AIM — Count the lines in the entries below that contain the word "accomplish", and give only the number.

A run of records —
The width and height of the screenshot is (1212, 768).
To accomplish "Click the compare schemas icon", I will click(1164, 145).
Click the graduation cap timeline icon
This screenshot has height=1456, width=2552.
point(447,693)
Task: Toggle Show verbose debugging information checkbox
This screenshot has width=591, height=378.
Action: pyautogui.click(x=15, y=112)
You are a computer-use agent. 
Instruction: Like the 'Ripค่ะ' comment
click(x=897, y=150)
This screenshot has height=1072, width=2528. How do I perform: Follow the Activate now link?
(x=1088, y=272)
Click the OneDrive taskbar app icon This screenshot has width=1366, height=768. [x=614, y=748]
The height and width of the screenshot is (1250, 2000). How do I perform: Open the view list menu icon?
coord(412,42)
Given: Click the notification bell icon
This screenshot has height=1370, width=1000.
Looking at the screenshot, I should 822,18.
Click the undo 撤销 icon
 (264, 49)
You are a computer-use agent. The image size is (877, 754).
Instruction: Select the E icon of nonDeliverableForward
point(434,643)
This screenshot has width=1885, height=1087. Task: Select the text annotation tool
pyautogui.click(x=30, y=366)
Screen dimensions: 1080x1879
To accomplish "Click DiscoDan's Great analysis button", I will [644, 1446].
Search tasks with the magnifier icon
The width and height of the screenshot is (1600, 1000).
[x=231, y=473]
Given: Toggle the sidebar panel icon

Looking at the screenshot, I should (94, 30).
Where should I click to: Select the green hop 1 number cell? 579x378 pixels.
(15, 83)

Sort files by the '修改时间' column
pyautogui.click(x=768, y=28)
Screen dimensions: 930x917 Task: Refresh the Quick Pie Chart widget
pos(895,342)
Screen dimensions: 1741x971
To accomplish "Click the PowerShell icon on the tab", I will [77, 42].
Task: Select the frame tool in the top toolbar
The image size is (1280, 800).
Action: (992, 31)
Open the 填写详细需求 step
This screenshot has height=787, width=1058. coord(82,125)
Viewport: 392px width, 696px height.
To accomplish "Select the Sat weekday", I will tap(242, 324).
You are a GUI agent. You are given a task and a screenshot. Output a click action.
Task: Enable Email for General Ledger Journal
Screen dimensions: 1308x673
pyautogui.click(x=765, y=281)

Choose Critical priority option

CORRECT ANSWER — 4